▶ _Problem requirements_: Retype the material from its first line through the line containing "Screen dimensions: 1332x896 (1248, 32)", including both of those lines, and keep every character the same.

▶ _Dataset content_:
———

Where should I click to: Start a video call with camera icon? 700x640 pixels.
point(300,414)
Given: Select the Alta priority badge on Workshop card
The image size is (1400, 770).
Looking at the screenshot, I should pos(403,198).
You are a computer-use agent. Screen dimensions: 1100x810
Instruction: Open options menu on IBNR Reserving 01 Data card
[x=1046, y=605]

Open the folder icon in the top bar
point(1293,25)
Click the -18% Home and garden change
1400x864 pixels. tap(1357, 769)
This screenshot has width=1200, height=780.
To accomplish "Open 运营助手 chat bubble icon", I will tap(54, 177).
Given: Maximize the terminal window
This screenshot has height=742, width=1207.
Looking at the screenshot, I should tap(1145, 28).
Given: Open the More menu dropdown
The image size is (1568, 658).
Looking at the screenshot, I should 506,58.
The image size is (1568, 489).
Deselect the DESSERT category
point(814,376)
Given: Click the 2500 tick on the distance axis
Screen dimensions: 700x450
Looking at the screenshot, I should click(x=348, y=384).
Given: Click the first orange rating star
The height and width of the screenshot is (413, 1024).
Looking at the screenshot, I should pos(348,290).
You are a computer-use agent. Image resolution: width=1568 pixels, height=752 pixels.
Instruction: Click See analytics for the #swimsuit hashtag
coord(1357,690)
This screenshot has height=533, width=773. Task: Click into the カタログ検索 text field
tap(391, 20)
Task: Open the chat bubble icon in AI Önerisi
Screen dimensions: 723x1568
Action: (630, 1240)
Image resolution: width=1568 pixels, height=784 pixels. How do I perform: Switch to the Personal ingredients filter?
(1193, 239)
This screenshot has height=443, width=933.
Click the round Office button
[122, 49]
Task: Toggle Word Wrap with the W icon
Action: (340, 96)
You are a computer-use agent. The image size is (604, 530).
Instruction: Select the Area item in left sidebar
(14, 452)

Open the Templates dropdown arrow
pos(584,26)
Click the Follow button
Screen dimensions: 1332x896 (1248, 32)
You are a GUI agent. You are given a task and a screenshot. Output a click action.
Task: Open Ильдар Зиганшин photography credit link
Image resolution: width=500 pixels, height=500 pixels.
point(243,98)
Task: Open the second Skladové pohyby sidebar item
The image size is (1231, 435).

———

▶ _Written solution_:
Where should I click to: Start a video call with camera icon? 700x640 pixels.
point(300,414)
Given: Select the Alta priority badge on Workshop card
The image size is (1400, 770).
Looking at the screenshot, I should pos(403,198).
You are a computer-use agent. Screen dimensions: 1100x810
Instruction: Open options menu on IBNR Reserving 01 Data card
[x=1046, y=605]

Open the folder icon in the top bar
point(1293,25)
Click the -18% Home and garden change
1400x864 pixels. tap(1357, 769)
This screenshot has width=1200, height=780.
To accomplish "Open 运营助手 chat bubble icon", I will tap(54, 177).
Given: Maximize the terminal window
This screenshot has height=742, width=1207.
Looking at the screenshot, I should tap(1145, 28).
Given: Open the More menu dropdown
The image size is (1568, 658).
Looking at the screenshot, I should 506,58.
The image size is (1568, 489).
Deselect the DESSERT category
point(814,376)
Given: Click the 2500 tick on the distance axis
Screen dimensions: 700x450
Looking at the screenshot, I should click(x=348, y=384).
Given: Click the first orange rating star
The height and width of the screenshot is (413, 1024).
Looking at the screenshot, I should pos(348,290).
You are a computer-use agent. Image resolution: width=1568 pixels, height=752 pixels.
Instruction: Click See analytics for the #swimsuit hashtag
coord(1357,690)
This screenshot has height=533, width=773. Task: Click into the カタログ検索 text field
tap(391, 20)
Task: Open the chat bubble icon in AI Önerisi
Screen dimensions: 723x1568
Action: (630, 1240)
Image resolution: width=1568 pixels, height=784 pixels. How do I perform: Switch to the Personal ingredients filter?
(1193, 239)
This screenshot has height=443, width=933.
Click the round Office button
[122, 49]
Task: Toggle Word Wrap with the W icon
Action: (340, 96)
You are a computer-use agent. The image size is (604, 530).
Instruction: Select the Area item in left sidebar
(14, 452)

Open the Templates dropdown arrow
pos(584,26)
Click the Follow button
Screen dimensions: 1332x896 (1248, 32)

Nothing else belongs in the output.